1. https://www.nbcnews.com/politics/2020-election/here-s-what-h...

https://www.freerepublic.com/focus/f-chat/3896812/posts

https://townhall.com/tipsheet/katiepavlich/2020/10/22/bobuli...

Search on DDG for other statements from Tony Bobulinksi. He was one of Hunter Biden's business partners, and a former Navy officer (unlike Hunter, he didn't get kicked out of the Navy for drug abuse). Bottom line: Hunter's income stems almost entirely from foreign powers buying access to his father. Most dangerously, the Chinese.

I'm more interested in the evidence he says he has than his statement.

> I have extensive relevant records and communications and I intend to produce those items to both Committees in the immediate future.

Where is this?

Here's some of it: https://apelbaum.wordpress.com/2020/11/02/the-biden-rat-year...

Strange that the Cathay Bank wire transfer document has the amount redacted, of all things.

https://www.thegatewaypundit.com/2020/11/breaking-evidence-b...

I feel kinda dumb right now because I don't really see a smoking gun here or I just don't understand what I'm looking at.
> I don't understand why we insist on only allowing people to lead our country when they're at their worst.

Even if being, as the GP suggests, over 60 was "at their worst", we don't. Sure, Trump and Biden are unusually old for Presidents. The remainder of the most recent five elected Presidents, Clinton, Bush the Younger, and Obama, were all unusually young for Presidents -- Clinton (3rd youngest at inauguration) and Obama (5th youngest at inauguration) were both under 50 when they took office, W was under 55.
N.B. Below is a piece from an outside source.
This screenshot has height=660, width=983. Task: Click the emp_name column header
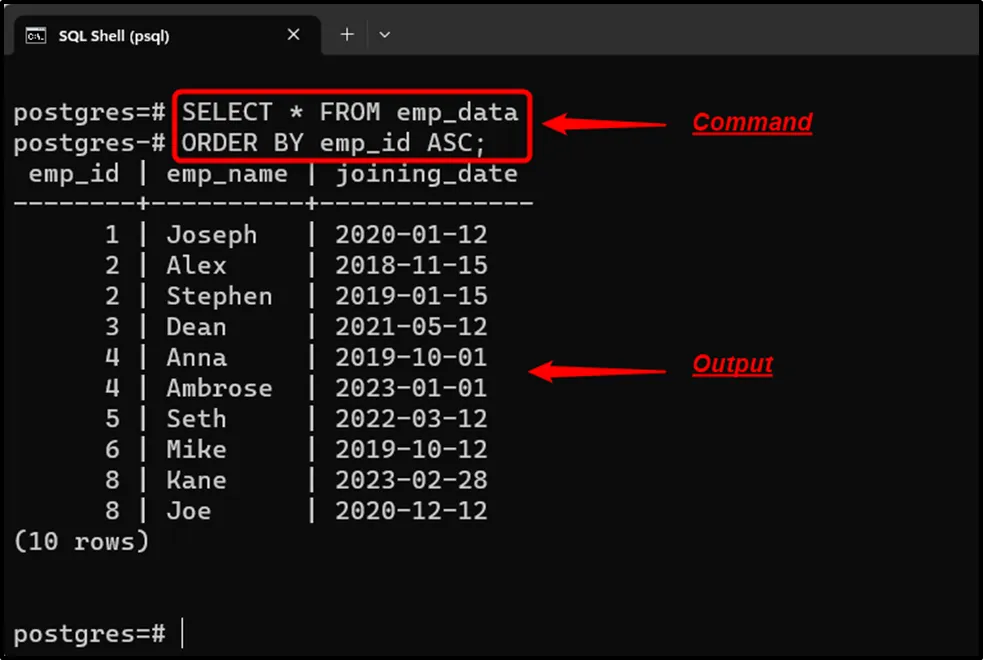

Biden himself is very old, but from what I've seen he's going to focus on installing competent people, many of them younger, instead of picking "old friends". Whereas Trump has spent his entire presidency ejecting competent people (usually because they "disagreed with him") and replacing them with his mostly-elderly buddies, many of whom aren't remotely qualified for the positions they've been handed. Rick Perry was the Secretary of Energy for goodnessake.